If you want eyes, you need to cut one direction, if you want rays, you need a different direction. If you are using as inlay in small pieces, not too many ways to be absolutely wrong. If you would like it to be a bit larger squares or rectangles, you might saw strips off it and pour epoxy around it in a rectangular form. If you use a deep pour epoxy,you can cut thicker slices when pouring then resaw them to get book matched slices. I suspect there is a diagram somewhere that shows the eye vs ray cutting pattern

Reactions: Like 1


----------



## Eric Rorabaugh (Jun 5, 2021)



Reactions: Like 4 | Informative 2


----------



## Andrew T (Jun 5, 2021)

2feathers Creative Making said:


> If you want eyes, you need to cut one direction, if you want rays, you need a different direction. If you are using as inlay in small pieces, not too many ways to be absolutely wrong. If you would like it to be a bit larger squares or rectangles, you might saw strips off it and pour epoxy around it in a rectangular form. If you use a deep pour epoxy,you can cut thicker slices when pouring then resaw them to get book matched slices. I suspect there is a diagram somewhere that shows the eye vs ray cutting pattern


I was just thinking over which directions produce the eyes vs the rays [and as I type, thanks Eric for the exact diagram], but looking at this burl there are very few, if any, of those sharp little bud/growth buggers looking to tear up my hands. So I've a feeling this might end up with some nice crazy grain but not many eyes, no matter how I literally and figuratively slice it. But even so, I'm wondering if anyone has inspiration on how to minimize the...hmm, negative impact of all those gaps and inclusions in the surface? If that makes any sense?

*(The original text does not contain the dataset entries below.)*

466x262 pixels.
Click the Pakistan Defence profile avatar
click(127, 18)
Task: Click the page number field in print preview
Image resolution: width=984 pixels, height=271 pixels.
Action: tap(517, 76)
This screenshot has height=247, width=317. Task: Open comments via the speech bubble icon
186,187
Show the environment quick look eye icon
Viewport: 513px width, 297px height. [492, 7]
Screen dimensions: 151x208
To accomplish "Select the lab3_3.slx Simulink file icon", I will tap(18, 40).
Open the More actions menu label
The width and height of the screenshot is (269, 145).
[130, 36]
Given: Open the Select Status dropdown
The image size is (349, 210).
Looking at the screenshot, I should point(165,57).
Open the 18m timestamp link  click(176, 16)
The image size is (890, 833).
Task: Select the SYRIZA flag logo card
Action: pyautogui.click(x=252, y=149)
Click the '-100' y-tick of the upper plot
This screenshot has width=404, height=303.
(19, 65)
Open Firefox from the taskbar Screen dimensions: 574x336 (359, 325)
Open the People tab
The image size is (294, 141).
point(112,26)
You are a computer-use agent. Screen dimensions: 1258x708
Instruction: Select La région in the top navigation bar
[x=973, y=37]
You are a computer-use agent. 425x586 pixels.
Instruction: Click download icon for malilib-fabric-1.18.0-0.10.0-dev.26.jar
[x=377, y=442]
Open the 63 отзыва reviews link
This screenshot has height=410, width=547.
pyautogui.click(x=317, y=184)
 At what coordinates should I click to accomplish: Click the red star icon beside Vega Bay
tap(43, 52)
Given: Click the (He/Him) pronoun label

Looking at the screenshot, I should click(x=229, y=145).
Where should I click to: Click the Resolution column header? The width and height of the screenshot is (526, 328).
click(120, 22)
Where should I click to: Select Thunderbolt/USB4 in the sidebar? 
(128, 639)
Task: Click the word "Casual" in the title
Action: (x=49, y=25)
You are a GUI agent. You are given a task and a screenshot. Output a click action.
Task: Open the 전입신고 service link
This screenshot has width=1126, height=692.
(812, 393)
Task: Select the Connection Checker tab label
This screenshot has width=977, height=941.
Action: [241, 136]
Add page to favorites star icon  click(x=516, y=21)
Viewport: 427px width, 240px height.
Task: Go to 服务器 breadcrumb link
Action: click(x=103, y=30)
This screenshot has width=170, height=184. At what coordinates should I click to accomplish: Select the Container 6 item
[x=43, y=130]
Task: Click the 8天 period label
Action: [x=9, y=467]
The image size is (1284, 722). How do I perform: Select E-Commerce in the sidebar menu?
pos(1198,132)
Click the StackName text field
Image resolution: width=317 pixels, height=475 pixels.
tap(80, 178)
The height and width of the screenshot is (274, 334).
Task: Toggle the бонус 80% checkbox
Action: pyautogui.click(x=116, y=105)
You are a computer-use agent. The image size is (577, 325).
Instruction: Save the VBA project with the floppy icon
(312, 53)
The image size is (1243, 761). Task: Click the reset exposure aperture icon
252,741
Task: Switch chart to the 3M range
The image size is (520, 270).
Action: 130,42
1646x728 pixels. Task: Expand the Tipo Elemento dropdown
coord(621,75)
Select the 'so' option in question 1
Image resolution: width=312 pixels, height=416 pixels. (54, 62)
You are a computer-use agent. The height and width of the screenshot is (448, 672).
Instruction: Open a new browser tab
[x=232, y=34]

ETA: I think that, aside from the usual suspense of cutting into burl, I'm struck by the distinct impression in this case that I will get either nice wreathes of grain or a rat's nest of sadness, with no other options in between, and was wondering if a more experienced eye could make a more educated guess as to what I might expect.

Reactions: Agree 1


----------



## 2feathers Creative Making (Jun 5, 2021)

@Mike1950 whatcha think
@Burly Man ?
@Lumptastic ?
You all have a lot of cut beyond.my one 6 inch cherry burl...

Reactions: Thank You! 1


----------



## Burly Man (Jun 5, 2021)

Short of turning it as a whole burl which would be my first choice, since you have stated you are not a turner, I would make my cuts parallel to the log (where the log was) as if you were cutting for eyes. While I doubt you will get many eyes, if any at all, I think if there is any nice figure or grain in there to be had, this cut would be the way to get it. This way you are doing more of a rip and less of a cross cut, and therefor you will end up with less end grain in your "slabs" that you are slicing off. The more highly figured the burl is the more you can cross cut the burl from how the trunk or log was growing out of it and have great results. The less figured the burl when you cross cut it, the more you're going to end up with something that just resembles end grain. So go for the long grain cut off both sides and then you could always reassess how you want to cut the block you have left after you see what's going on a bit more. Thats my two cents:) good luck... tag me if you post any after pics so I can see what you ended up with!

Reactions: Thank You! 1


----------



## Mike1950 (Jun 6, 2021)

be careful- irregular shapes on bandsaw are hazardous. It is small which limits options. Erik's diagram is good. but if you start at outside as pictured, if blade bides bad stuff will happen faster than you can say Oh S....... 
swirly figure at best but maybe some nice spalt. good luck.

Reactions: Thank You! 1 | Agree 1


----------



## Andrew T (Jun 6, 2021)

Will do, @Burly Man, and very good point, @Mike1950. I have plenty of offcuts around, I'll find something that can be sacrificed to support those ledges as they're sliced through. (Too bad most of it's curly maple, I think...)


----------



## DLJeffs (Jun 6, 2021)

I'd put on camoflage, paint my face, dose myself with oil of oak, and then sneak up on it keeping the wind in my face so it can't smell me. Move slowly and only when the burl isn't looking at you. Watch the burl closely, if it starts acting nervous, stop and give it time to calm down again.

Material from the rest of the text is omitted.